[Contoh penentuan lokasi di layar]
____________
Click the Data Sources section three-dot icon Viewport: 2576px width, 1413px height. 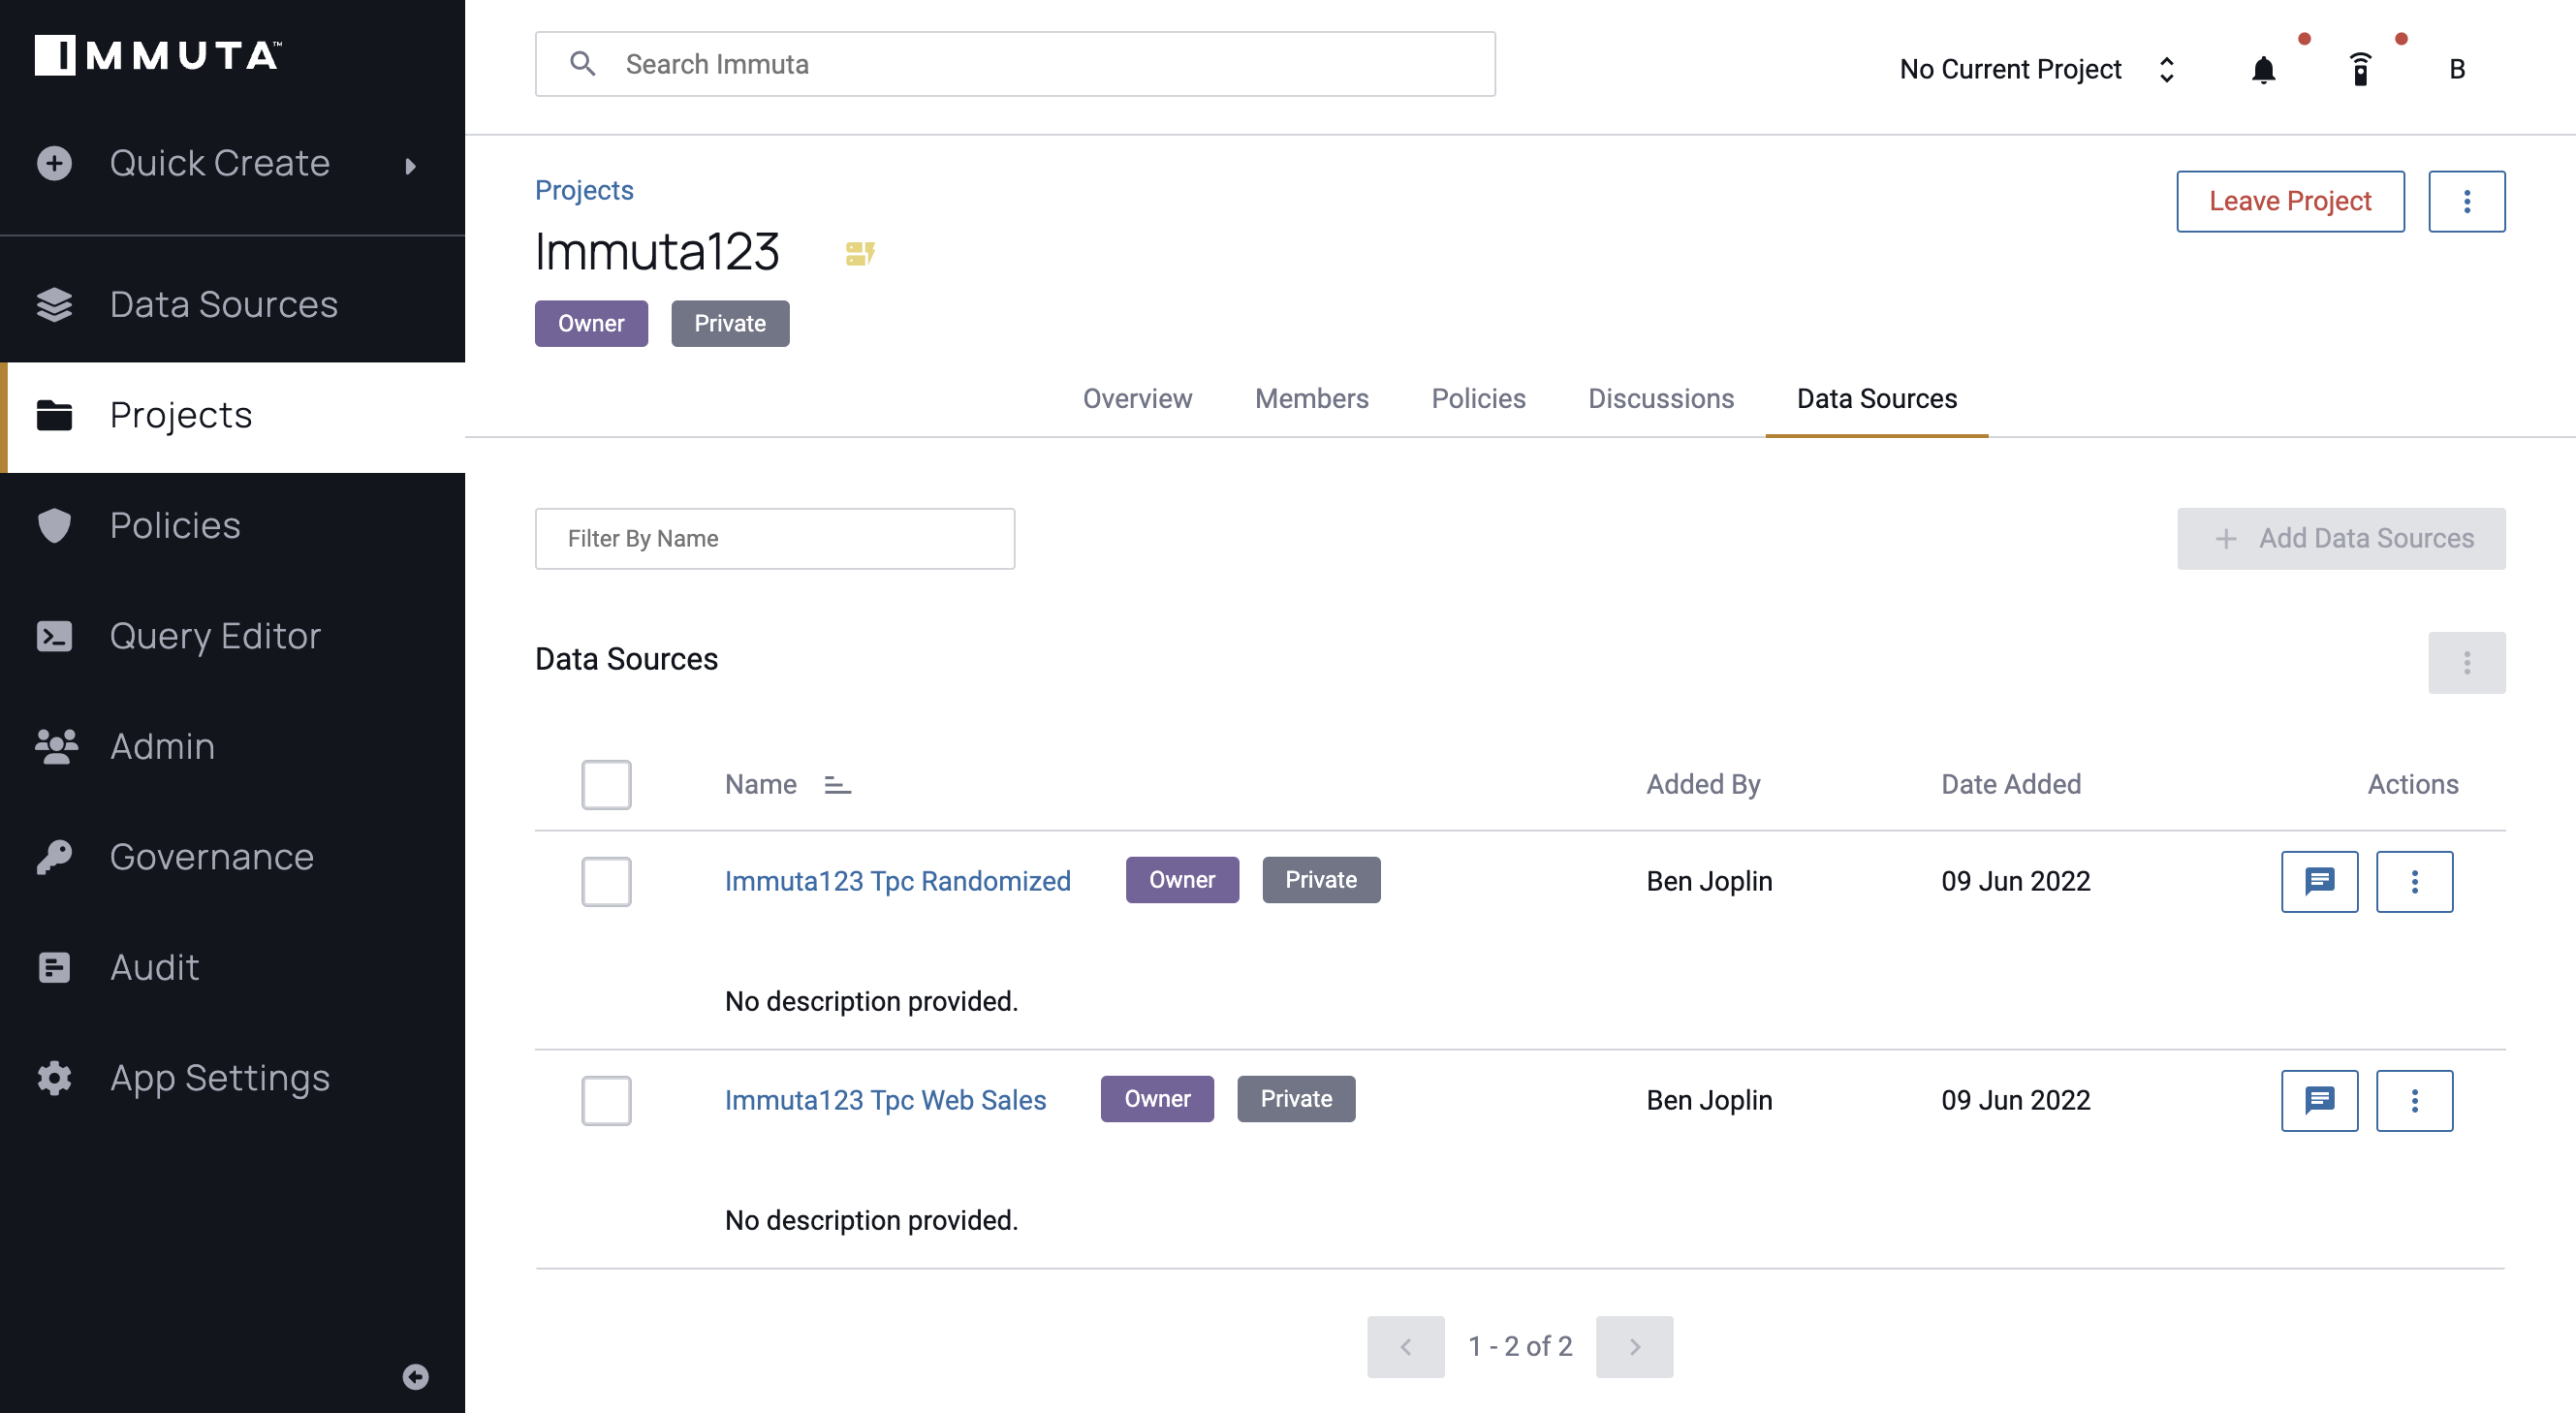(2466, 663)
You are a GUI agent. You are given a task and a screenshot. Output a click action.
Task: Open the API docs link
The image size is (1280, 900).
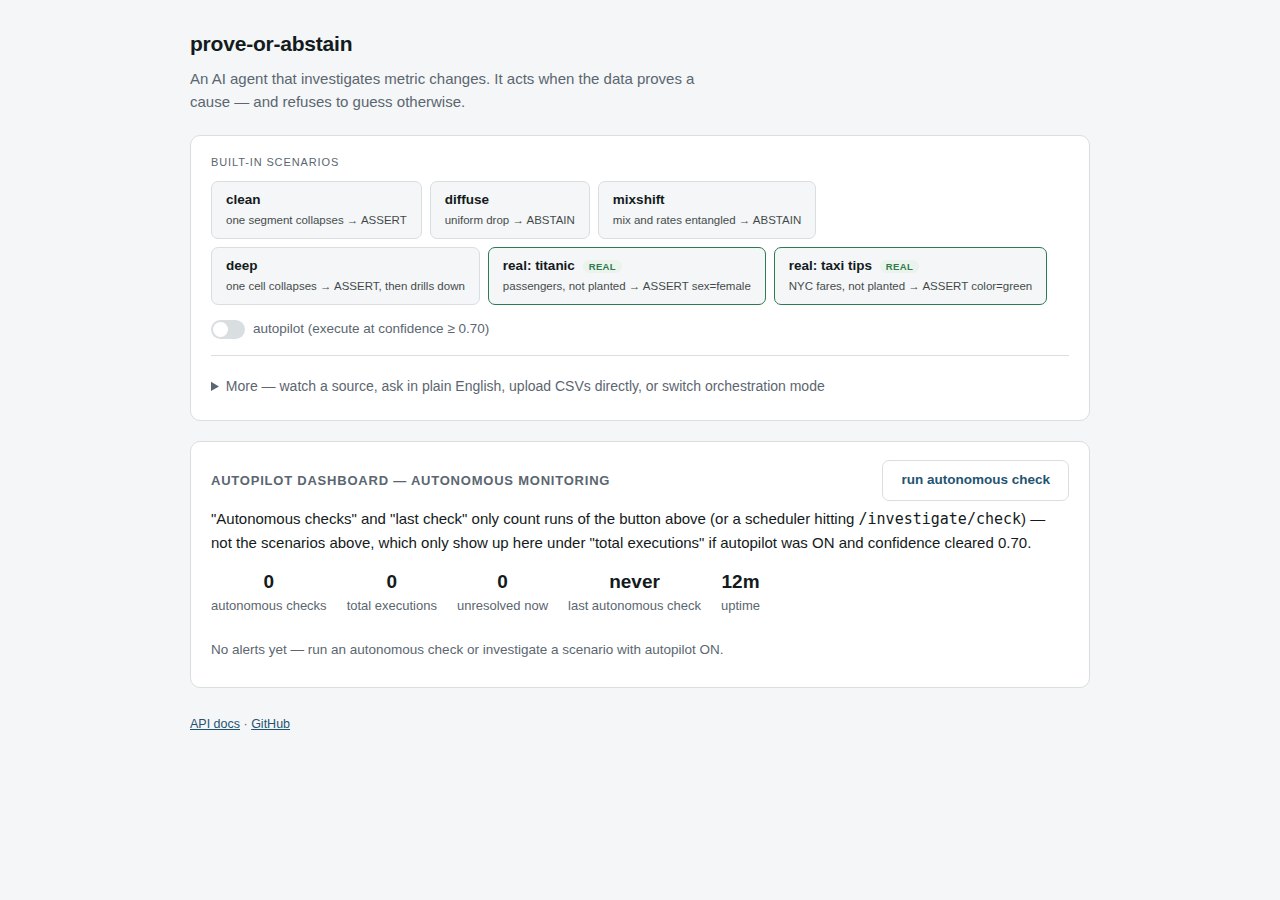point(215,724)
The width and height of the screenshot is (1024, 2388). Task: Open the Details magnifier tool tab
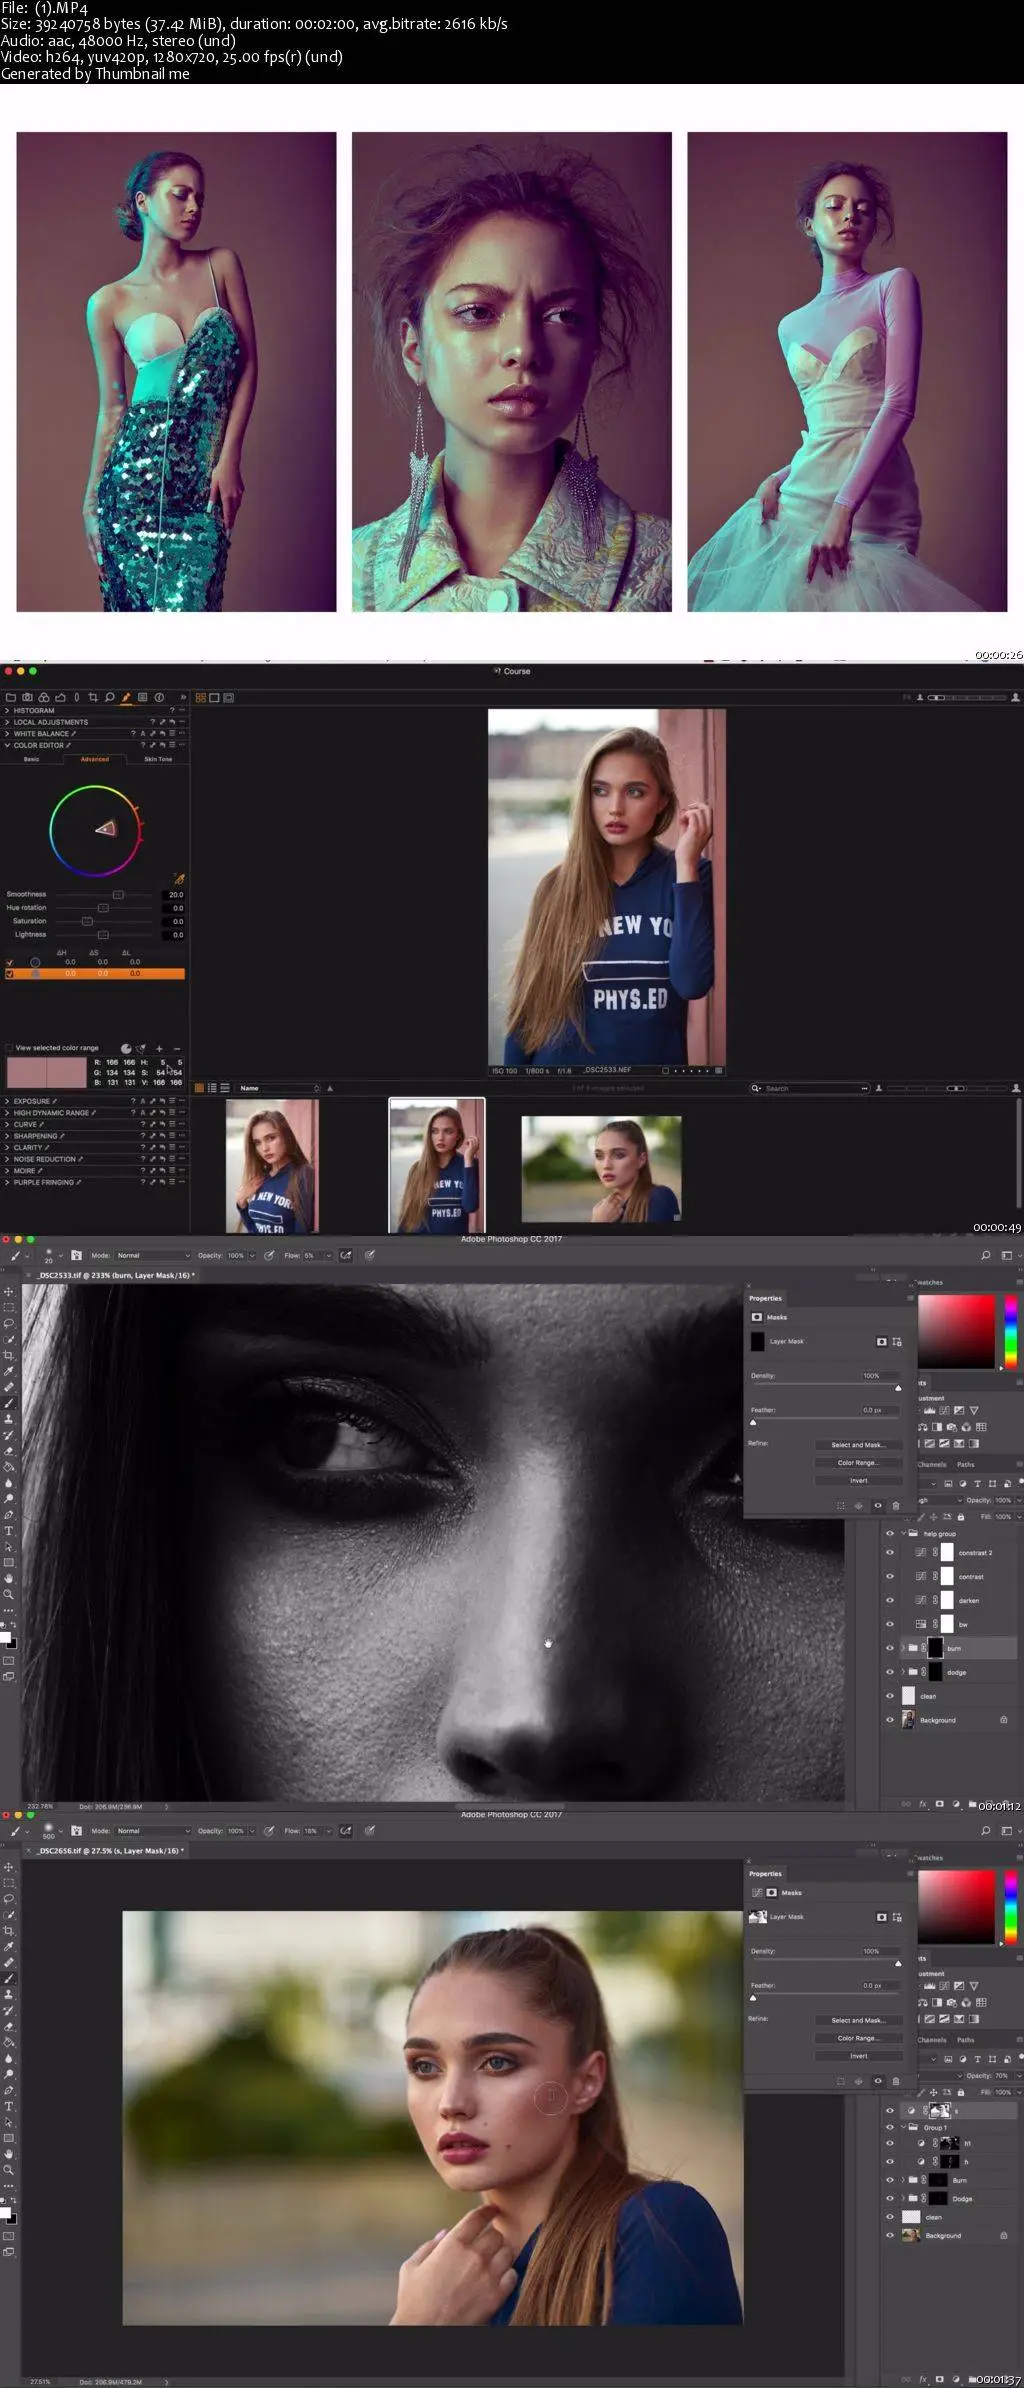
____________
## PEKERJAAN YANG DIMINTA:
Tulis ulang catatan mulai dari baris yang memuat "You are a GUI" hingga akhir catatan, termasuk kedua batas dan semua permintaannya, tetapi geser setiap koordinat pada jawaban dengan menambahkan -96. Jangan sertakan gambar dalam jawaban Anda.

## PENYELESAIAN:
You are a GUI agent. You are given a task and a screenshot. Output a click action.
Task: Open the API docs link
The image size is (1280, 900).
point(119,628)
The width and height of the screenshot is (1024, 2388). Task: Open the Details magnifier tool tab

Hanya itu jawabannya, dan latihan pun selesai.